_MATERIAL FOR THIS TASK_
:::

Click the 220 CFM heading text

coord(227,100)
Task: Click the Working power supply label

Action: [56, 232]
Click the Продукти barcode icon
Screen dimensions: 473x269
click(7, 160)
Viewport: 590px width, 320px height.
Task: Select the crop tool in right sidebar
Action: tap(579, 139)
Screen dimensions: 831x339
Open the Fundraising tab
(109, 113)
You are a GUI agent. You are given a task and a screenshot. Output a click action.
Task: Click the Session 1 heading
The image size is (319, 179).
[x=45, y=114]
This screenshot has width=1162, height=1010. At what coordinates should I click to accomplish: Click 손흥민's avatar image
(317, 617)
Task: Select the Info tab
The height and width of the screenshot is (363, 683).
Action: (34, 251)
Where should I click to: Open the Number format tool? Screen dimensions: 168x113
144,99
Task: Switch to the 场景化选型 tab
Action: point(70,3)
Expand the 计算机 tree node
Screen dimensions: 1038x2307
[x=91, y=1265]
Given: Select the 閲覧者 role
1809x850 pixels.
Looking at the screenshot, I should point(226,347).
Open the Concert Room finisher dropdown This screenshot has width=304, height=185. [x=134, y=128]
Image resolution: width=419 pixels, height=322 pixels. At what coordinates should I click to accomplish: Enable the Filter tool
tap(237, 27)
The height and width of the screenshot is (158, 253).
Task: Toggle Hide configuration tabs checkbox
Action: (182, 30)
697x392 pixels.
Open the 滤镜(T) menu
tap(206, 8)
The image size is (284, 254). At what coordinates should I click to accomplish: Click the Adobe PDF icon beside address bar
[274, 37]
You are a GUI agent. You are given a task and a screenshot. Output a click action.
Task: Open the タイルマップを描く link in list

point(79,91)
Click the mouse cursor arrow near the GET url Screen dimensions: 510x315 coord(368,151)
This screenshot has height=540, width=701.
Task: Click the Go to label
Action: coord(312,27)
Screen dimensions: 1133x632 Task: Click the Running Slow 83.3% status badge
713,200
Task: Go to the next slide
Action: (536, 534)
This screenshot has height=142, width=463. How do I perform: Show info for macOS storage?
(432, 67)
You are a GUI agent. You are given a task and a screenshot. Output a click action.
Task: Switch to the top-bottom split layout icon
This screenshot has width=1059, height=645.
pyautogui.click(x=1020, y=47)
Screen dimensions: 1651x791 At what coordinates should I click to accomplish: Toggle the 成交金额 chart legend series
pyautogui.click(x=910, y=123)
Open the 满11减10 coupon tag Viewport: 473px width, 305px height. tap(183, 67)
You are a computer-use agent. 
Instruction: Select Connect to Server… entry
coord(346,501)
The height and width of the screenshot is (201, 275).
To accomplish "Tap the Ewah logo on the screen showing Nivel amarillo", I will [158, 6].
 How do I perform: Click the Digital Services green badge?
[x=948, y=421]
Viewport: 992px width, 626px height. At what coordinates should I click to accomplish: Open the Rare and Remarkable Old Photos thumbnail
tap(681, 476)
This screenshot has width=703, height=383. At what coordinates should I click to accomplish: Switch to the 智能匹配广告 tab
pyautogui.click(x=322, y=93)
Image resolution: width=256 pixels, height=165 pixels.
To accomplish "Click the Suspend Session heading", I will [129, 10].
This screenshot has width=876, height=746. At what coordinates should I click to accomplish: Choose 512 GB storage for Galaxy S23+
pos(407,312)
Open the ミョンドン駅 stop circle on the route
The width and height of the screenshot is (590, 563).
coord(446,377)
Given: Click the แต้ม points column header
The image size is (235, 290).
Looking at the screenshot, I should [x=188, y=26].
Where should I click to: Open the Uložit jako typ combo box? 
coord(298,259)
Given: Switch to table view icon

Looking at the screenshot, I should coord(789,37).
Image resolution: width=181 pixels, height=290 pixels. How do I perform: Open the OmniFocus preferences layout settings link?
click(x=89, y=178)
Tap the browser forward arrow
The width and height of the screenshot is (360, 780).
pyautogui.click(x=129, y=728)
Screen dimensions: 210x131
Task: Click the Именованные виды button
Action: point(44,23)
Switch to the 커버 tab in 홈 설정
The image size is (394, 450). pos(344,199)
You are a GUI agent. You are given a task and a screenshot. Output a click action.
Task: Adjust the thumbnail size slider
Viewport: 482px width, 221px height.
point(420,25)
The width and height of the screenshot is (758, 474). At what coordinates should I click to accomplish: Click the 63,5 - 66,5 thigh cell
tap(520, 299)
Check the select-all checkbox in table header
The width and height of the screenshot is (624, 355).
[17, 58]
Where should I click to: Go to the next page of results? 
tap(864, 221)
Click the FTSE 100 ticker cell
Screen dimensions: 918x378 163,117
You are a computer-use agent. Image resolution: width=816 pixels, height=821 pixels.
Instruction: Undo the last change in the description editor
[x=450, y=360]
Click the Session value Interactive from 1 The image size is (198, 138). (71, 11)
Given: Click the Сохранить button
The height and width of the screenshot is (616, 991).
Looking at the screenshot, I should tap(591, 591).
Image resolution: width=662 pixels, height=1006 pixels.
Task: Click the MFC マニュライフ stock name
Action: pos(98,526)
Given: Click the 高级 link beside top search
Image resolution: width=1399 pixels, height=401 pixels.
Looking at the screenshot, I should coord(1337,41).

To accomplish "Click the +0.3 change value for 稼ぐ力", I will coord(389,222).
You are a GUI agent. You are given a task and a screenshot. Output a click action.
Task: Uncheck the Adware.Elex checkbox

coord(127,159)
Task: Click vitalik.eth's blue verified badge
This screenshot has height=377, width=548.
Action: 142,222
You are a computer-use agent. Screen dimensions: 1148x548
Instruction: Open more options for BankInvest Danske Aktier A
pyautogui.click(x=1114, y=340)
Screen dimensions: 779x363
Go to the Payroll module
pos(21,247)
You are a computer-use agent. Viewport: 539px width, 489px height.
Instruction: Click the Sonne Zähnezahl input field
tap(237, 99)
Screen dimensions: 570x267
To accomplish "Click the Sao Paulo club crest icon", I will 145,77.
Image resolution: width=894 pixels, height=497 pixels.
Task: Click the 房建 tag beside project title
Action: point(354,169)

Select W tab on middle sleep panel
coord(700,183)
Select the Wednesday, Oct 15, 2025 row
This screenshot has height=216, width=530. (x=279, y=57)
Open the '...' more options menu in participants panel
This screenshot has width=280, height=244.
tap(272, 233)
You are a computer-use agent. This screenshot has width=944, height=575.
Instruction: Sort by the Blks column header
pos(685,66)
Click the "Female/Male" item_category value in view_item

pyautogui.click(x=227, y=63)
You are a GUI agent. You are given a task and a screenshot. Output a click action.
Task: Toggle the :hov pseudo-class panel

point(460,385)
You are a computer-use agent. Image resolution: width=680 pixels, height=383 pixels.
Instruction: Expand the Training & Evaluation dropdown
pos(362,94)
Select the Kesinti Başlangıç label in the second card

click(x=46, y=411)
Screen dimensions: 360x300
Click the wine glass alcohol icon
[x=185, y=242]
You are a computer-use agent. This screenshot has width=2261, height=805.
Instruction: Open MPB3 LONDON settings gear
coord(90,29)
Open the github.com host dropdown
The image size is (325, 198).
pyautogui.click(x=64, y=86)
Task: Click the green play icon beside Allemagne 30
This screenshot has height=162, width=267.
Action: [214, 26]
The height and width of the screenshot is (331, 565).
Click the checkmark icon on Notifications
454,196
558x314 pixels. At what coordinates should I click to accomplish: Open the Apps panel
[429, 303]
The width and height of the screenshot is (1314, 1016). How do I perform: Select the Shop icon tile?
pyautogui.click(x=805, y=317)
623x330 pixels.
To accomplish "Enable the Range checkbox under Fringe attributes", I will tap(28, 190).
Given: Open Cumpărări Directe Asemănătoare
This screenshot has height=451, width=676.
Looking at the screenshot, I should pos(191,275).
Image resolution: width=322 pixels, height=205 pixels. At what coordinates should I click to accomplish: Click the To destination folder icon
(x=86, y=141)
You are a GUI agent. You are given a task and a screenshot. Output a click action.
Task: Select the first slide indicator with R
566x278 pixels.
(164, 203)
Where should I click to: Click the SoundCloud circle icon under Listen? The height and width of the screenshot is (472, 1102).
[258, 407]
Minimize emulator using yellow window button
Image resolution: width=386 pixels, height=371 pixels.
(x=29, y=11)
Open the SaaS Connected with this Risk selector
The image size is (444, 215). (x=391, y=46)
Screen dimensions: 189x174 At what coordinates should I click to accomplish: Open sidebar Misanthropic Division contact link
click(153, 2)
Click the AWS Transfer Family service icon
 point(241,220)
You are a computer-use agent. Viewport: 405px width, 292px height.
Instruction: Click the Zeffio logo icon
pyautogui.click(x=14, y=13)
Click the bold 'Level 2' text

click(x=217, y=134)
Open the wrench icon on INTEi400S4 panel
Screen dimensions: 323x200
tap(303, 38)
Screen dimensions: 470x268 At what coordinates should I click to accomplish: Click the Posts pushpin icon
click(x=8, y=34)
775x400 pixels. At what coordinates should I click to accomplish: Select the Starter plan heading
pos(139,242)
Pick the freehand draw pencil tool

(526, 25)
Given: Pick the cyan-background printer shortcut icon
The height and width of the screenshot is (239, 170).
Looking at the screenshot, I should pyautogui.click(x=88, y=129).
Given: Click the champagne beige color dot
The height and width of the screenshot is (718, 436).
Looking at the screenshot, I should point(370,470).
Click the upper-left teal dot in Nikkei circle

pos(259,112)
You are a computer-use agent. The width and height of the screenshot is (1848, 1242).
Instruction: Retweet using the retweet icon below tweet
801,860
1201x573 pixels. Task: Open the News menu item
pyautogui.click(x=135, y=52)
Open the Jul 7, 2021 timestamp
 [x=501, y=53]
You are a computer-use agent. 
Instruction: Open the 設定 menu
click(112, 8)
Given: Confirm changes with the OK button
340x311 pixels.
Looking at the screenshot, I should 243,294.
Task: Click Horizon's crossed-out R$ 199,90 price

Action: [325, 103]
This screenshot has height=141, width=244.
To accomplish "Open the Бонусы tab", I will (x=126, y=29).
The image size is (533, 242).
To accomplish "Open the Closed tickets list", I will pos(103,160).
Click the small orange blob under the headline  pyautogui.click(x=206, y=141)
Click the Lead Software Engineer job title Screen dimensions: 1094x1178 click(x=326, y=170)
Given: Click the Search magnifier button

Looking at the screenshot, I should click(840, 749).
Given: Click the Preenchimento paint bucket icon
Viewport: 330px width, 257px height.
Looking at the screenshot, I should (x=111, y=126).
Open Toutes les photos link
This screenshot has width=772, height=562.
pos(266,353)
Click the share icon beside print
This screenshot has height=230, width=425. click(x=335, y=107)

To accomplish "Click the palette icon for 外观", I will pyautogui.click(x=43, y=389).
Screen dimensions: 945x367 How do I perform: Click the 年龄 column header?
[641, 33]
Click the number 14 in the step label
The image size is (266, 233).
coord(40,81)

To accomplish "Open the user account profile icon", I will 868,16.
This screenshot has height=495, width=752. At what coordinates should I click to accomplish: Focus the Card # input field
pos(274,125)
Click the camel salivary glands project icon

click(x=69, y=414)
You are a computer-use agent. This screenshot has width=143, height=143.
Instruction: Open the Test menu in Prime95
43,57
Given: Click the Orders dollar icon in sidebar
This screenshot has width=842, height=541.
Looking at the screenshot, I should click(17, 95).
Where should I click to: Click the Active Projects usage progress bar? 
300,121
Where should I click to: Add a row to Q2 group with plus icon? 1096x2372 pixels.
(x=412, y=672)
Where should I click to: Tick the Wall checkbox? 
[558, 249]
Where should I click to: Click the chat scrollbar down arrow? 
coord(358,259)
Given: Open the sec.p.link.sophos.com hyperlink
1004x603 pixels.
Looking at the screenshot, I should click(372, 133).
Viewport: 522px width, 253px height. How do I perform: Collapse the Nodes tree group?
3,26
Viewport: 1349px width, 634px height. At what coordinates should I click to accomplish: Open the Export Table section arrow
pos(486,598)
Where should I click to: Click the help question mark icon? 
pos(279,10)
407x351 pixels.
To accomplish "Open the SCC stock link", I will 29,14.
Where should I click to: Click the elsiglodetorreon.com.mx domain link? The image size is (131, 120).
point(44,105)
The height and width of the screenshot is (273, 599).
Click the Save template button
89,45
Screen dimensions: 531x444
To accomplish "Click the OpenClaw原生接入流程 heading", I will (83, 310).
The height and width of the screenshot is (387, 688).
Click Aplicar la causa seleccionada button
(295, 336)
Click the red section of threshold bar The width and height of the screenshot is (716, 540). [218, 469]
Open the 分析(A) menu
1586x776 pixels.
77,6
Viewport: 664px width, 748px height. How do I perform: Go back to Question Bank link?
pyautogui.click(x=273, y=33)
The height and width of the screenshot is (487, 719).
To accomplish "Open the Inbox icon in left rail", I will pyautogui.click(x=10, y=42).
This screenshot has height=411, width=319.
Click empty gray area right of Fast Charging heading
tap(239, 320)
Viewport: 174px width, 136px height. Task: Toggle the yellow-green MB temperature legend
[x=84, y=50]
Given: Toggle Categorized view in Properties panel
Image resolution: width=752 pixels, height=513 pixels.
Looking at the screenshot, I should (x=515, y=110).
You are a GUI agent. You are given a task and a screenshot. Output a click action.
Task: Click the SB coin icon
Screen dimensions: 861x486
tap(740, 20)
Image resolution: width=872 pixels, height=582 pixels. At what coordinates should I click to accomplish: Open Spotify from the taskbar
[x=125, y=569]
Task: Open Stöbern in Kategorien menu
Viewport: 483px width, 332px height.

:::

_TASK ITEM_
Beginning with the line above that contains "Click the Продукти barcode icon", copy each line exactly up to and including the line that contains "Open the Concert", and go no further.

_REPLY_
Click the Продукти barcode icon
Screen dimensions: 473x269
click(7, 160)
Viewport: 590px width, 320px height.
Task: Select the crop tool in right sidebar
Action: tap(579, 139)
Screen dimensions: 831x339
Open the Fundraising tab
(109, 113)
You are a GUI agent. You are given a task and a screenshot. Output a click action.
Task: Click the Session 1 heading
The image size is (319, 179).
[x=45, y=114]
This screenshot has width=1162, height=1010. At what coordinates should I click to accomplish: Click 손흥민's avatar image
(317, 617)
Task: Select the Info tab
The height and width of the screenshot is (363, 683).
Action: (34, 251)
Where should I click to: Open the Number format tool? Screen dimensions: 168x113
144,99
Task: Switch to the 场景化选型 tab
Action: point(70,3)
Expand the 计算机 tree node
Screen dimensions: 1038x2307
[x=91, y=1265]
Given: Select the 閲覧者 role
1809x850 pixels.
Looking at the screenshot, I should point(226,347).
Open the Concert Room finisher dropdown This screenshot has width=304, height=185. [x=134, y=128]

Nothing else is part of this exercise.